How to complete this task: In the material below, find each line that contains the word "back" and copy it.

Source data:
* * *

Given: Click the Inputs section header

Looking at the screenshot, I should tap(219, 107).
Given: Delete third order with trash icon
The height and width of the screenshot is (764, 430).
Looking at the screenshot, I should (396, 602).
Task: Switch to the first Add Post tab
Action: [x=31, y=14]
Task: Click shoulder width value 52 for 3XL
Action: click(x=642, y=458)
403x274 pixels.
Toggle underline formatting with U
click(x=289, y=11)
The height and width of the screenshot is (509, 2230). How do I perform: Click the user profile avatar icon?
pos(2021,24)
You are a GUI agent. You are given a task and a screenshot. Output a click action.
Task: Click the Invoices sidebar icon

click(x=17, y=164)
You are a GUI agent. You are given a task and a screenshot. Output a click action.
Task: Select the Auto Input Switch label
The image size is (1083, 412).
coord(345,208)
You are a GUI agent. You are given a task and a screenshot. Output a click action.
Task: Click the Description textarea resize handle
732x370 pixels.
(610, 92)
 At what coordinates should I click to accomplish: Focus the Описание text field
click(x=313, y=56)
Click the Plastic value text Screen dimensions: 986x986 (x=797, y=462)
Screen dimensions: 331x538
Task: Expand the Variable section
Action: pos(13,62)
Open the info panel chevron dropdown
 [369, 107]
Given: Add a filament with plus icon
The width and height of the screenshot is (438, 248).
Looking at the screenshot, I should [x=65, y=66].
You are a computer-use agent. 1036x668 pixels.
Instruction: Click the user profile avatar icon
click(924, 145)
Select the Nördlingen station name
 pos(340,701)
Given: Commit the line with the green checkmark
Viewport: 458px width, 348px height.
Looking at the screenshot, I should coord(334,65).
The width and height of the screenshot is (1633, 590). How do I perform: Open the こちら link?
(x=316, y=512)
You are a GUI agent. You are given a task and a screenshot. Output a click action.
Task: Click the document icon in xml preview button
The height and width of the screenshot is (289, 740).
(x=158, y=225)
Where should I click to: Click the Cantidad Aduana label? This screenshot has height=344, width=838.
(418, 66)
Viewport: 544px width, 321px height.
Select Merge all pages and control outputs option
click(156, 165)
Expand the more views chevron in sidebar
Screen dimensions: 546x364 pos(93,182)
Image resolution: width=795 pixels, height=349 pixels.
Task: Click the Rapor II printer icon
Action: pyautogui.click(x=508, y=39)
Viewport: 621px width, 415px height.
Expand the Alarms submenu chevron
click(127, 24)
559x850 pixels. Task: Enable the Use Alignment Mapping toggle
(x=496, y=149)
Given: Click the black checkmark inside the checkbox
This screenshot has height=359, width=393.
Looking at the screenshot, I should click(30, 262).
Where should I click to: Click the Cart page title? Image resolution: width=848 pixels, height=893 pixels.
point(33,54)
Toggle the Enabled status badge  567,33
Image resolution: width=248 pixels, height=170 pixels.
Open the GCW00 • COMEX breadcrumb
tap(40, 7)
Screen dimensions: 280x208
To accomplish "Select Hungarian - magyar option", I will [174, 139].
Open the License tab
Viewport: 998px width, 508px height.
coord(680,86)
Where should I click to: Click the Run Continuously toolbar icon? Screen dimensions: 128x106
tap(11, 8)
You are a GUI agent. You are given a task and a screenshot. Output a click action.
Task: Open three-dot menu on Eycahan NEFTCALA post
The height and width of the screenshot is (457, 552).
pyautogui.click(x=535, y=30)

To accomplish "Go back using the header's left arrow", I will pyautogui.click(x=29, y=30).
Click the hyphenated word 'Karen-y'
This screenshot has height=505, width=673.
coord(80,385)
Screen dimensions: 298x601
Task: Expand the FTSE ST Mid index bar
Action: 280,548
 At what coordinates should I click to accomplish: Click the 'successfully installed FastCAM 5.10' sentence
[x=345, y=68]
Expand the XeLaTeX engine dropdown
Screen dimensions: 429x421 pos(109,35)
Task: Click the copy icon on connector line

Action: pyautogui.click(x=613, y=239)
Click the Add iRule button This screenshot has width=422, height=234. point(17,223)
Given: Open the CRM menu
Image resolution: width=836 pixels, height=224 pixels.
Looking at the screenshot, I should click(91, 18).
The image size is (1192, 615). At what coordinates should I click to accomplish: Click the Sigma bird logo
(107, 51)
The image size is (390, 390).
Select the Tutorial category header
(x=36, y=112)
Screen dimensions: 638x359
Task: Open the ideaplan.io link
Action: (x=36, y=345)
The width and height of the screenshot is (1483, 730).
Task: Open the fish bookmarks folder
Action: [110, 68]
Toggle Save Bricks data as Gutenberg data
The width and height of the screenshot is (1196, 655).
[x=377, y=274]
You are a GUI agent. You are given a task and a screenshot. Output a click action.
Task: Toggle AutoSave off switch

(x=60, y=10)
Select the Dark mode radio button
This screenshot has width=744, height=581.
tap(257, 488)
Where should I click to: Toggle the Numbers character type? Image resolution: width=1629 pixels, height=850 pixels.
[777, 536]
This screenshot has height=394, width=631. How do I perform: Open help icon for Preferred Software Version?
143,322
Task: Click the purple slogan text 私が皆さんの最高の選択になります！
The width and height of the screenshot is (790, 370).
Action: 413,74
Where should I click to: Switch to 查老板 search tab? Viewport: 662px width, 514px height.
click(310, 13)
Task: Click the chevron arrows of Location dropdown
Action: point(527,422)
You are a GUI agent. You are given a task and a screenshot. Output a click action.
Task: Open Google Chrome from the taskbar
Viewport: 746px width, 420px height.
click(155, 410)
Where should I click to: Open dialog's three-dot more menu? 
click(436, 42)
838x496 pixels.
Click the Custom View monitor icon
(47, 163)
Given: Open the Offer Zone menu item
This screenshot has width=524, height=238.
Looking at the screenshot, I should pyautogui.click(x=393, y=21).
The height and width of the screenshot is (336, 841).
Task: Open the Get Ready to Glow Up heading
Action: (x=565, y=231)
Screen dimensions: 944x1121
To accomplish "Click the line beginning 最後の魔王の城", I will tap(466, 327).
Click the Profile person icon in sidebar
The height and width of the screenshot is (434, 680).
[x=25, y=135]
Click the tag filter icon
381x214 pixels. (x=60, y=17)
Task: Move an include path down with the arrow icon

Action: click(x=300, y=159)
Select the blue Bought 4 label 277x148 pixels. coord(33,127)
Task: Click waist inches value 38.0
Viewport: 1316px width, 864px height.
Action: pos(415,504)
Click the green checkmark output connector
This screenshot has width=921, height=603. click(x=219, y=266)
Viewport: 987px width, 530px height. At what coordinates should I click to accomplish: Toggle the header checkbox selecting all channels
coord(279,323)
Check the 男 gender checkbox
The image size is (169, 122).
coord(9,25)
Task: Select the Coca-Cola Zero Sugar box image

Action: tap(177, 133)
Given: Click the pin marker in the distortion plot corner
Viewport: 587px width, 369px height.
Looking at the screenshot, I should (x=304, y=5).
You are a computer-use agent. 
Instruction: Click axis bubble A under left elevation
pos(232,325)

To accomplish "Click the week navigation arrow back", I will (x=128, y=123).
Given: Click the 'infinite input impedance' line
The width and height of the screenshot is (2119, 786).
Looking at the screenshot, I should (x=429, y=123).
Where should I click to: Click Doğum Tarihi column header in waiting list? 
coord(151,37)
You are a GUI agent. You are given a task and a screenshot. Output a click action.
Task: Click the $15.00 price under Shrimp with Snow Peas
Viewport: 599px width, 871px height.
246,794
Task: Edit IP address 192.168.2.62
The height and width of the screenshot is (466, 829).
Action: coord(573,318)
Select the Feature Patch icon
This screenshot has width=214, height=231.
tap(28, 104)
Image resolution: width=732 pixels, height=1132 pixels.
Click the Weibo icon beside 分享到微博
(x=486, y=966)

* * *

The answer:
To accomplish "Go back using the header's left arrow", I will pyautogui.click(x=29, y=30).
To accomplish "Click the week navigation arrow back", I will (x=128, y=123).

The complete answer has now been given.